### TASK TO COMPLETE:
Reproduce the text about mentoring overseas trained teachers word for word, in full.

### TEXT SECTION:

10 SES 03 B, Mentoring Matters
There has been a growth in the numbers of overseas trained teachers (OTTs) in English schools over two decades (Ross and Hutchings, 2003), in response to teacher shortage. This growth has been seen as an extension of a laissez-faire market into state education (Hatcher 2006) and recruitment agencies have been accused of exploitation (de Villiers and Books 2009). OTTs have been considered vulnerable (NASUWT, 2007), and have suffered prejudice (Cole and Stuart, 2005). OTTs come from a variety of former colonial territories, not all with English as their first language. Teachers from Australia, New Zealand, Canada and The United States, and teachers from European Union countries are entitled to automatic Qualified Teacher Status in England.
Mentoring is included in most teacher training and education programmes worldwide. Much research has been undertaken into its value of mentoring for beginning teachers, less for OTTs. They arrive ready for new experiences, but it is likely that they face added challenges because of their background as compared to home-trained teachers (Stevens, Emily, & Yamashita, 2010). Mentoring has been significant in withdrawals and failure rates of ethnic minority trainee teachers (Basit et al, 2006).

### EXERCISE DATA:
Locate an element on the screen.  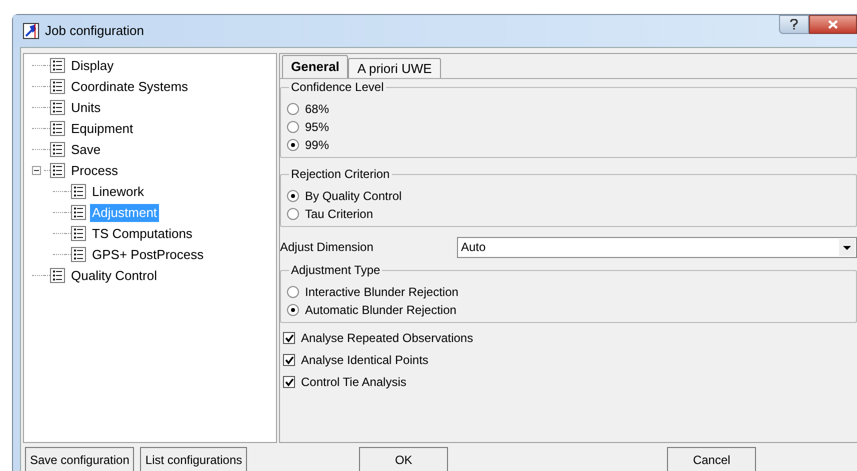
radio-label: 99% is located at coordinates (318, 146).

### ANSWER:
10 SES 03 B, Mentoring Matters
There has been a growth in the numbers of overseas trained teachers (OTTs) in English schools over two decades (Ross and Hutchings, 2003), in response to teacher shortage. This growth has been seen as an extension of a laissez-faire market into state education (Hatcher 2006) and recruitment agencies have been accused of exploitation (de Villiers and Books 2009). OTTs have been considered vulnerable (NASUWT, 2007), and have suffered prejudice (Cole and Stuart, 2005). OTTs come from a variety of former colonial territories, not all with English as their first language. Teachers from Australia, New Zealand, Canada and The United States, and teachers from European Union countries are entitled to automatic Qualified Teacher Status in England.
Mentoring is included in most teacher training and education programmes worldwide. Much research has been undertaken into its value of mentoring for beginning teachers, less for OTTs. They arrive ready for new experiences, but it is likely that they face added challenges because of their background as compared to home-trained teachers (Stevens, Emily, & Yamashita, 2010). Mentoring has been significant in withdrawals and failure rates of ethnic minority trainee teachers (Basit et al, 2006).